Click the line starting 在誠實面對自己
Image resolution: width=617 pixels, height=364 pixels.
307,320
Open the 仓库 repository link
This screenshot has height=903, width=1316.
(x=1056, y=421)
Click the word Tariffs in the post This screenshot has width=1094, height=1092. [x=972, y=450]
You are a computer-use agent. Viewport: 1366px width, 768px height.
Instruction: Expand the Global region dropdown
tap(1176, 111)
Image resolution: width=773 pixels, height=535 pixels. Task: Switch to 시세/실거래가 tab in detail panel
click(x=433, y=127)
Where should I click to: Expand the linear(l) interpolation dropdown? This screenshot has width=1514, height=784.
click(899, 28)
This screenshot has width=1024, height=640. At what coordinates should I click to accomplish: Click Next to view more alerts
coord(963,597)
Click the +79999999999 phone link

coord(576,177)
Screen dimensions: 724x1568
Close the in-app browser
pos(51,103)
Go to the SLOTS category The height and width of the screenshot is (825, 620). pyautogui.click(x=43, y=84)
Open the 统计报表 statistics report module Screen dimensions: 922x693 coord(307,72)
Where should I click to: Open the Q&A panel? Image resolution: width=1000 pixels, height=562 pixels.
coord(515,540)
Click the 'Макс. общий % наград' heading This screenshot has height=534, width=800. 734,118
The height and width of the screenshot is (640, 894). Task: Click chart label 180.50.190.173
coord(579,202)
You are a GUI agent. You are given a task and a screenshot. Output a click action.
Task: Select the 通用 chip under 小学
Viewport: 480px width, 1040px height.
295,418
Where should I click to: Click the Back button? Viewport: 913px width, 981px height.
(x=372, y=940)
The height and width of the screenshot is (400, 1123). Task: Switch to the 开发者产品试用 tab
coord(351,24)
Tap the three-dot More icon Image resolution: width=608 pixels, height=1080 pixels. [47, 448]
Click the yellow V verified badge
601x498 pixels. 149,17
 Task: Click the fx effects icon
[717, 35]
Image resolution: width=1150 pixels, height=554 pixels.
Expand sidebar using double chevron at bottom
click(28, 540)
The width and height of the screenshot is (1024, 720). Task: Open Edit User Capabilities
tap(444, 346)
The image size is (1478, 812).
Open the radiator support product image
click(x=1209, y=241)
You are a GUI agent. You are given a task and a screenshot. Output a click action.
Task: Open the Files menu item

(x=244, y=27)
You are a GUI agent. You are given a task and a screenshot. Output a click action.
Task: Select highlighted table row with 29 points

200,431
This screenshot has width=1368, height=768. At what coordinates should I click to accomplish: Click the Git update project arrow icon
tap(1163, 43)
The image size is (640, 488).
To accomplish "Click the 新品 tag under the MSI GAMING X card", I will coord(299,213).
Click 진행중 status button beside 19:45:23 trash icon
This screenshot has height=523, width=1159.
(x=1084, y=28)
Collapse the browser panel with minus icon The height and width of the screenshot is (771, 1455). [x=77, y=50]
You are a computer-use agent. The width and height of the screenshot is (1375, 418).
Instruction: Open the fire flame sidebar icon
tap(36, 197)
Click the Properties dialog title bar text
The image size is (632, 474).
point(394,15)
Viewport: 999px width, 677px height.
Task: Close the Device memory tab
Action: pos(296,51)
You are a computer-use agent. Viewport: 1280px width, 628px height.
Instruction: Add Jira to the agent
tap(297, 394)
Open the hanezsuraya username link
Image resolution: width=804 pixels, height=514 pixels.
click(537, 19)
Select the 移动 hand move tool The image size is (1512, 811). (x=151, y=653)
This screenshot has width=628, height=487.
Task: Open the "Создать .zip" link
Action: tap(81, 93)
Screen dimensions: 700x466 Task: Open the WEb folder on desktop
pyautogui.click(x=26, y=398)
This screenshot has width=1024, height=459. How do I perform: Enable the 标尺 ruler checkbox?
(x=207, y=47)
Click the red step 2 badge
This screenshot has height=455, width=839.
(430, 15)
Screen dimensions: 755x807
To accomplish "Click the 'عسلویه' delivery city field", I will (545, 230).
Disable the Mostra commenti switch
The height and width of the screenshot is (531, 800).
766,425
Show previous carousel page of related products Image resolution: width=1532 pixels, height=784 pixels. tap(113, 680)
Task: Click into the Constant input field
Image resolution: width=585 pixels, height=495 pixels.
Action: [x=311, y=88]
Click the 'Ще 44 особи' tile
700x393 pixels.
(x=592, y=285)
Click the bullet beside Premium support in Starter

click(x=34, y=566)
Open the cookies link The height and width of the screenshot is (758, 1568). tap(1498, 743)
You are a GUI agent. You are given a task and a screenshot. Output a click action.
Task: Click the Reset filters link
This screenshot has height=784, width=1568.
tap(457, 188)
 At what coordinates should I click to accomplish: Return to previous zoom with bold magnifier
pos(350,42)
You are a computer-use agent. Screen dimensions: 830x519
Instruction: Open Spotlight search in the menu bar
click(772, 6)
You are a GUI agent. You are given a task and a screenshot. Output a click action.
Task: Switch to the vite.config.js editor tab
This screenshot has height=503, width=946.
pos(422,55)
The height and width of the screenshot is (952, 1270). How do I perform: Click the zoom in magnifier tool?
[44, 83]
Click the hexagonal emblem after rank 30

____

YOUR ASSIGNMENT - Copy all lines above containing the string "field".

ANSWER -
To accomplish "Click the 'عسلویه' delivery city field", I will (545, 230).
Task: Click into the Constant input field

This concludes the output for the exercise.